Flink job with CassandrSink fails with Error writing

Question

I have two simple Flink streaming jobs that read from Kafka do some transformations and put the result into a Cassandra Sink. They read from different Kafka topics and save into different Cassandra tables.

When I run any one of the two jobs alone everything works fine. Checkpoints are triggered and completed and data is saved to Cassandra.

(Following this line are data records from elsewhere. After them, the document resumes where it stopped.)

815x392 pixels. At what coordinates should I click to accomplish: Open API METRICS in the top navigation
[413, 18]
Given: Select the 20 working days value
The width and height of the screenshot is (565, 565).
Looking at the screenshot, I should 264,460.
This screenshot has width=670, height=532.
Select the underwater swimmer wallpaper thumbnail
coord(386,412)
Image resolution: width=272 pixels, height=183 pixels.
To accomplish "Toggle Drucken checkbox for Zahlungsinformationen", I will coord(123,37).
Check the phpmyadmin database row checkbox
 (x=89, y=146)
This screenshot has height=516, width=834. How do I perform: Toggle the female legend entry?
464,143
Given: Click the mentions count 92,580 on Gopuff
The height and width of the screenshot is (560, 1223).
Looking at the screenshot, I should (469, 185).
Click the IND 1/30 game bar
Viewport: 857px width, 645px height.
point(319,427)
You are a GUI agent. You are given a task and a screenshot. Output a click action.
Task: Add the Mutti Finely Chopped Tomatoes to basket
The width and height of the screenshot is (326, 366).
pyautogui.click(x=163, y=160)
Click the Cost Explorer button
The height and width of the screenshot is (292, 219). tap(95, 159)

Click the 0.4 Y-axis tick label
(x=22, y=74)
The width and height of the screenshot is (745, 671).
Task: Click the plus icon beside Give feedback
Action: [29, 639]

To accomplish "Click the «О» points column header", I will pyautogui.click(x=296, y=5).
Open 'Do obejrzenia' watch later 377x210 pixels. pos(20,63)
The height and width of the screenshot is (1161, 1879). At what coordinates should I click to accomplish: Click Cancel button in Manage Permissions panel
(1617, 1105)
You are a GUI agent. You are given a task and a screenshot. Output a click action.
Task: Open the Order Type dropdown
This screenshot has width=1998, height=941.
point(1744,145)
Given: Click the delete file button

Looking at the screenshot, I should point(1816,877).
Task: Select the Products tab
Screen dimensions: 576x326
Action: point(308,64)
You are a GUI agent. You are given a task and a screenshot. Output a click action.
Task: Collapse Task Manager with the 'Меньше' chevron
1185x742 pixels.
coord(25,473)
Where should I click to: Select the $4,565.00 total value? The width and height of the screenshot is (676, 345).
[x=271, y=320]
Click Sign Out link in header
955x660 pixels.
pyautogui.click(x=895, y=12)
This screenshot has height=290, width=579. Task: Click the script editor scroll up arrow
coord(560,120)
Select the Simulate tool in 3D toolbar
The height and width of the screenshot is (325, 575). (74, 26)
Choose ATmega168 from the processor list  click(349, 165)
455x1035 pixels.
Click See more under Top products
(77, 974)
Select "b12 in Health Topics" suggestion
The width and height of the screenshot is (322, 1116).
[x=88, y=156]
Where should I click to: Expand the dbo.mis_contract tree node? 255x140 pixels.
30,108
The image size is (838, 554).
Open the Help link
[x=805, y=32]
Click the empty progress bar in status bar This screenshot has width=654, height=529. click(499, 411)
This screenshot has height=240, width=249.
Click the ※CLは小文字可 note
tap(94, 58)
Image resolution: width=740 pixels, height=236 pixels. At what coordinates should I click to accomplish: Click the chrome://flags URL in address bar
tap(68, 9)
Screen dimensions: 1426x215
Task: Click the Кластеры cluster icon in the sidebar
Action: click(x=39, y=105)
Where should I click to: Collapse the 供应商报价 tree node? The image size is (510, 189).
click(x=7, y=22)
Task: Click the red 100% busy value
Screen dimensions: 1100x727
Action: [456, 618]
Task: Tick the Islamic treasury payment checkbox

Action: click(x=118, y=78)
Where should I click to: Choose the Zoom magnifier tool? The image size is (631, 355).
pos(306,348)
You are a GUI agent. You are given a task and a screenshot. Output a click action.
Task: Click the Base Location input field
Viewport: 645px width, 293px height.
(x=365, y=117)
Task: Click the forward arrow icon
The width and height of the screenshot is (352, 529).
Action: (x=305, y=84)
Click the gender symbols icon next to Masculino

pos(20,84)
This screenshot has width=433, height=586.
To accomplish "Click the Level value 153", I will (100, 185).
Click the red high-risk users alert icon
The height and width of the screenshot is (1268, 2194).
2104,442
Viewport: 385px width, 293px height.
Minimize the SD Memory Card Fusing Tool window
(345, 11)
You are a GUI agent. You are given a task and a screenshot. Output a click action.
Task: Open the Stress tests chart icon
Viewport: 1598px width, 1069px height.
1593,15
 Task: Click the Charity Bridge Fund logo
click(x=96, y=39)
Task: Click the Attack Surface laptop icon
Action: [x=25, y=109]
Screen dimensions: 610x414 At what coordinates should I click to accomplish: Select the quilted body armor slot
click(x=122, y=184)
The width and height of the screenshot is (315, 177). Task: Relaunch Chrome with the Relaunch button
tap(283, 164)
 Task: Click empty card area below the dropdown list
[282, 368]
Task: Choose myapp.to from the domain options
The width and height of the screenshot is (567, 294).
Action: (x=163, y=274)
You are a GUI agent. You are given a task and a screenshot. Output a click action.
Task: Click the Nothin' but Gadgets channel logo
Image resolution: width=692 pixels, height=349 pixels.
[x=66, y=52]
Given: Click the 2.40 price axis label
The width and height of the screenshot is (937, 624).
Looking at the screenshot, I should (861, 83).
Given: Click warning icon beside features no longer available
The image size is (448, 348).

But when ever I run both jobs (or one of them twice) the second job fails at start up with this exception: com.datastax.driver.core.exceptions.NoHostAvailableException: All host(s) tried for query failed (tried: localhost/127.0.0.1:9042 (com.datastax.driver.core.exceptions.TransportException: [localhost/127.0.0.1] Error writing)).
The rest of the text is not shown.